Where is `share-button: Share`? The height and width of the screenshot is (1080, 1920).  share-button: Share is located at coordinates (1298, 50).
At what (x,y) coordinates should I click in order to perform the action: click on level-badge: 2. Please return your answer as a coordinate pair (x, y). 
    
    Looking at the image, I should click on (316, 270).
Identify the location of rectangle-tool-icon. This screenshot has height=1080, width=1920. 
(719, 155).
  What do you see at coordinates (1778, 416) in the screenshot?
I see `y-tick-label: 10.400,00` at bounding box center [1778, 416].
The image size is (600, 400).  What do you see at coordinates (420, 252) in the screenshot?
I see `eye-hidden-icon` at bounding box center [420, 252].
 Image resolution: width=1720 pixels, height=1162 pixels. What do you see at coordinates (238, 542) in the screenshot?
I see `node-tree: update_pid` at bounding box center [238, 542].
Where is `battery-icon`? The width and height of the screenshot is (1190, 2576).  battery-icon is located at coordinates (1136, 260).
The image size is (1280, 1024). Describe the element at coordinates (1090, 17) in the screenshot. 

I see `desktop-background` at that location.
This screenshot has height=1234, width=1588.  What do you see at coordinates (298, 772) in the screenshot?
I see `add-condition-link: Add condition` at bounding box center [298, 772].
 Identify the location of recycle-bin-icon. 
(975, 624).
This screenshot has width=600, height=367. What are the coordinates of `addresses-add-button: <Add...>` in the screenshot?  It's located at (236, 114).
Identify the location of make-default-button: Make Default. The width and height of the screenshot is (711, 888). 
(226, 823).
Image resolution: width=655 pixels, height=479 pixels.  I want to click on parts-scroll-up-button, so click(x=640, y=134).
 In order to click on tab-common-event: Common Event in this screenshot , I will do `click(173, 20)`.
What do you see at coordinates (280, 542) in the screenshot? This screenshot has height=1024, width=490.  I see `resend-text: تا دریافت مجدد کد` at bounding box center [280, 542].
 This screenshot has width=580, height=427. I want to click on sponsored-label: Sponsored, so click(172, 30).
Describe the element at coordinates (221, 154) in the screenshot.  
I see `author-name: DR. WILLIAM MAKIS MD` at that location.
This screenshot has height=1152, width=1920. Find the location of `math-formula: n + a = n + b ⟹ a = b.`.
★ ★ ★ ★ ★
→ **WORK ITEM**: Reproduce every one of the entries above verbatim, line for line.

→ **RESULT OF THIS TASK**:
Where is `share-button: Share`? The height and width of the screenshot is (1080, 1920).  share-button: Share is located at coordinates (1298, 50).
At what (x,y) coordinates should I click in order to perform the action: click on level-badge: 2. Please return your answer as a coordinate pair (x, y). 
    
    Looking at the image, I should click on (316, 270).
Identify the location of rectangle-tool-icon. This screenshot has height=1080, width=1920. 
(719, 155).
  What do you see at coordinates (1778, 416) in the screenshot?
I see `y-tick-label: 10.400,00` at bounding box center [1778, 416].
The image size is (600, 400).  What do you see at coordinates (420, 252) in the screenshot?
I see `eye-hidden-icon` at bounding box center [420, 252].
 Image resolution: width=1720 pixels, height=1162 pixels. What do you see at coordinates (238, 542) in the screenshot?
I see `node-tree: update_pid` at bounding box center [238, 542].
Where is `battery-icon`? The width and height of the screenshot is (1190, 2576).  battery-icon is located at coordinates (1136, 260).
The image size is (1280, 1024). Describe the element at coordinates (1090, 17) in the screenshot. 

I see `desktop-background` at that location.
This screenshot has height=1234, width=1588.  What do you see at coordinates (298, 772) in the screenshot?
I see `add-condition-link: Add condition` at bounding box center [298, 772].
 Identify the location of recycle-bin-icon. 
(975, 624).
This screenshot has width=600, height=367. What are the coordinates of `addresses-add-button: <Add...>` in the screenshot?  It's located at (236, 114).
Identify the location of make-default-button: Make Default. The width and height of the screenshot is (711, 888). 
(226, 823).
Image resolution: width=655 pixels, height=479 pixels.  I want to click on parts-scroll-up-button, so click(x=640, y=134).
 In order to click on tab-common-event: Common Event in this screenshot , I will do `click(173, 20)`.
What do you see at coordinates (280, 542) in the screenshot? This screenshot has height=1024, width=490.  I see `resend-text: تا دریافت مجدد کد` at bounding box center [280, 542].
 This screenshot has width=580, height=427. I want to click on sponsored-label: Sponsored, so click(172, 30).
Describe the element at coordinates (221, 154) in the screenshot.  
I see `author-name: DR. WILLIAM MAKIS MD` at that location.
This screenshot has height=1152, width=1920. Find the location of `math-formula: n + a = n + b ⟹ a = b.`.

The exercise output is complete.